Items listed in a dataset
########################################

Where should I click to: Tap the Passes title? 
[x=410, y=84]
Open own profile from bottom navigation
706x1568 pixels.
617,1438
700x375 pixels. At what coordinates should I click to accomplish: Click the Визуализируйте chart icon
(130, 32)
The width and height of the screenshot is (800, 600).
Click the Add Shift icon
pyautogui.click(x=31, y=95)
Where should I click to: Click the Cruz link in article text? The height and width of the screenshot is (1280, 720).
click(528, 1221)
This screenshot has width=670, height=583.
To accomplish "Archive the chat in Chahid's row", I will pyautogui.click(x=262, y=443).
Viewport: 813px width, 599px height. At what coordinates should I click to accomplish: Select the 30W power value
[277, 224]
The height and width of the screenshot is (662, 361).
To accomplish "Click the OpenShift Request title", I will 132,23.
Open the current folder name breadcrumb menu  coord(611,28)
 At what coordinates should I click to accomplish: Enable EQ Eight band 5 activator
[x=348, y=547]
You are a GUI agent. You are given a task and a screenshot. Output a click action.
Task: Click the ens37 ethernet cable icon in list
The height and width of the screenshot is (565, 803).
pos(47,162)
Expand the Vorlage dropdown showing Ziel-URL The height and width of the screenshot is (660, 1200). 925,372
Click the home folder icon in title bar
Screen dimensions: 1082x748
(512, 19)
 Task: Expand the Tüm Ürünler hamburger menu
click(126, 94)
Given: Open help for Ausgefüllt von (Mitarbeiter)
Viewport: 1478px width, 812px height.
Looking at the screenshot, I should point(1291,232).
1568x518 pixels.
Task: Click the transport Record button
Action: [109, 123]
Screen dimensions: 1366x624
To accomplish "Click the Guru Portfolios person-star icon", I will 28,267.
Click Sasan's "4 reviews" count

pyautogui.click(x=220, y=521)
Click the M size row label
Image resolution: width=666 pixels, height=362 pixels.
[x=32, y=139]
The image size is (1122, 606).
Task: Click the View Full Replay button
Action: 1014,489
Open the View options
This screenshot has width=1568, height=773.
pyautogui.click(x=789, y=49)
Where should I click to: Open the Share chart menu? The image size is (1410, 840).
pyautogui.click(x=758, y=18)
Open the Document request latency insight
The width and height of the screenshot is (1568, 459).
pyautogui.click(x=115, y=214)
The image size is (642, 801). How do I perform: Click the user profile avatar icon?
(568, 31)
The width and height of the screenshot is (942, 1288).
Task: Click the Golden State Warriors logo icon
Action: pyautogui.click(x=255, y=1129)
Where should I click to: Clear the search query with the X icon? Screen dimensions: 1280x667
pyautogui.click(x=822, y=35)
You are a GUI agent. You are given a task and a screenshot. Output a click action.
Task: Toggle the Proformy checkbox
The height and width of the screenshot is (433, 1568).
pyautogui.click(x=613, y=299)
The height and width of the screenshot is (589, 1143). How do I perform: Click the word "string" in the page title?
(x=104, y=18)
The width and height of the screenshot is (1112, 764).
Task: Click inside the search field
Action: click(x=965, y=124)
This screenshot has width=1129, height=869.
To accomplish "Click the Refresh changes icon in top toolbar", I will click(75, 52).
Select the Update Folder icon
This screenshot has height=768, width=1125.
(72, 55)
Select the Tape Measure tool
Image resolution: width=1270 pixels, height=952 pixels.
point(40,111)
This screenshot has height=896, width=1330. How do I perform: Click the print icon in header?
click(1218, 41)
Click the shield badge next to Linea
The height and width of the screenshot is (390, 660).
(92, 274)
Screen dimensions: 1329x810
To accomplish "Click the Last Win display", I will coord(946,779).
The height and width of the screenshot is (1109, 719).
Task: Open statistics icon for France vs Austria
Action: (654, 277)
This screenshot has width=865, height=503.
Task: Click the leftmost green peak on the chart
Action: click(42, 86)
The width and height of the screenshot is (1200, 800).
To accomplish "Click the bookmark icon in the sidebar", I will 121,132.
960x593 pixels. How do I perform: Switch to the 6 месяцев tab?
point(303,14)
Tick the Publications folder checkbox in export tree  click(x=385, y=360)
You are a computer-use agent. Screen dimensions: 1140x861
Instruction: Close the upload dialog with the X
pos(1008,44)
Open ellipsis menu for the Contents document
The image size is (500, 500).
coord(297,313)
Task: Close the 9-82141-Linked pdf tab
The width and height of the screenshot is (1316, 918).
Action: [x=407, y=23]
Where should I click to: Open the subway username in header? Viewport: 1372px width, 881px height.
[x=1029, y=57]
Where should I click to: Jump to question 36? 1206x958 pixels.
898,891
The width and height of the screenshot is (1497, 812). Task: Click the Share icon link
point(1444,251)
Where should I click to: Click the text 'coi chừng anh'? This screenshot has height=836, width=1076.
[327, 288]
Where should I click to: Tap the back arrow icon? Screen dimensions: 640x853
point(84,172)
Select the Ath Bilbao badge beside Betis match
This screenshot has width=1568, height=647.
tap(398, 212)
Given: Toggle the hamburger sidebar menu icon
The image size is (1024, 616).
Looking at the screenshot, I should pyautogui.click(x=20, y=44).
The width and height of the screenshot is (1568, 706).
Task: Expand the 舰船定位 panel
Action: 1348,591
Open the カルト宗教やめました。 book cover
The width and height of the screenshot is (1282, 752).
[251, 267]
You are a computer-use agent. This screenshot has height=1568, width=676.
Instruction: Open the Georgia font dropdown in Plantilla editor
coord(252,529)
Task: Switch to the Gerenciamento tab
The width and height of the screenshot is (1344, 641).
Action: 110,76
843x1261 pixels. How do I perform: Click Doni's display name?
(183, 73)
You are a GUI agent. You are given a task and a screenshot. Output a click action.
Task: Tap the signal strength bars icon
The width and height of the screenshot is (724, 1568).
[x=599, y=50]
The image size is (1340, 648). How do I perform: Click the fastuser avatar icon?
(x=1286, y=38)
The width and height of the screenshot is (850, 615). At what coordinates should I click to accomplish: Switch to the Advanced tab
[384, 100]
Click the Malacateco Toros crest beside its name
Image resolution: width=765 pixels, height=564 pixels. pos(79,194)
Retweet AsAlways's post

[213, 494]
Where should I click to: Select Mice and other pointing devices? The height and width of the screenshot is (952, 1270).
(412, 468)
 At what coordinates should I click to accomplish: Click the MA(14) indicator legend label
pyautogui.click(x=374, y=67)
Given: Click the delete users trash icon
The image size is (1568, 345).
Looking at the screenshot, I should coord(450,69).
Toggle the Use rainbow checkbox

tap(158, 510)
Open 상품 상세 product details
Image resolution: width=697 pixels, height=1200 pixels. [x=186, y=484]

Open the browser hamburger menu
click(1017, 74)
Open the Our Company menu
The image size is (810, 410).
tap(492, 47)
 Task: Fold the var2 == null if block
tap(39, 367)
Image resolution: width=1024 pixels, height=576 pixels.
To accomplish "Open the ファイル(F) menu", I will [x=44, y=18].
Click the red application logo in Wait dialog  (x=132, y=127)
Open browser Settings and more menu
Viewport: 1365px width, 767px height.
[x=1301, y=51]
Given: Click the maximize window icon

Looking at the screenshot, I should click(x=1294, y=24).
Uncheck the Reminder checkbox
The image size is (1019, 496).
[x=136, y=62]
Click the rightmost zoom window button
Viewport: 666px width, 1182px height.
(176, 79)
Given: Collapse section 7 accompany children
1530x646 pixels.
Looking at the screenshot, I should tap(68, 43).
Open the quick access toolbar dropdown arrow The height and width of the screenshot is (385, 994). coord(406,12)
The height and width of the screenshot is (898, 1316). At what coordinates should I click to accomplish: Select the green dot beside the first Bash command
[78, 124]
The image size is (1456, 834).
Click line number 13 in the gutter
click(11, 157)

########################################

## WHAT THE TASK ASKS
Please copy the lines in the records above between the one holding "Given: Open help" and the one holding "Task: Toggle the Proformy checkbox", inclusive, exactly and with no other line.

## OUTPUT FOR THIS EXERCISE
Given: Open help for Ausgefüllt von (Mitarbeiter)
Viewport: 1478px width, 812px height.
Looking at the screenshot, I should point(1291,232).
1568x518 pixels.
Task: Click the transport Record button
Action: [109, 123]
Screen dimensions: 1366x624
To accomplish "Click the Guru Portfolios person-star icon", I will 28,267.
Click Sasan's "4 reviews" count

pyautogui.click(x=220, y=521)
Click the M size row label
Image resolution: width=666 pixels, height=362 pixels.
[x=32, y=139]
The image size is (1122, 606).
Task: Click the View Full Replay button
Action: 1014,489
Open the View options
This screenshot has width=1568, height=773.
pyautogui.click(x=789, y=49)
Where should I click to: Open the Share chart menu? The image size is (1410, 840).
pyautogui.click(x=758, y=18)
Open the Document request latency insight
The width and height of the screenshot is (1568, 459).
pyautogui.click(x=115, y=214)
The image size is (642, 801). How do I perform: Click the user profile avatar icon?
(568, 31)
The width and height of the screenshot is (942, 1288).
Task: Click the Golden State Warriors logo icon
Action: pyautogui.click(x=255, y=1129)
Where should I click to: Clear the search query with the X icon? Screen dimensions: 1280x667
pyautogui.click(x=822, y=35)
You are a GUI agent. You are given a task and a screenshot. Output a click action.
Task: Toggle the Proformy checkbox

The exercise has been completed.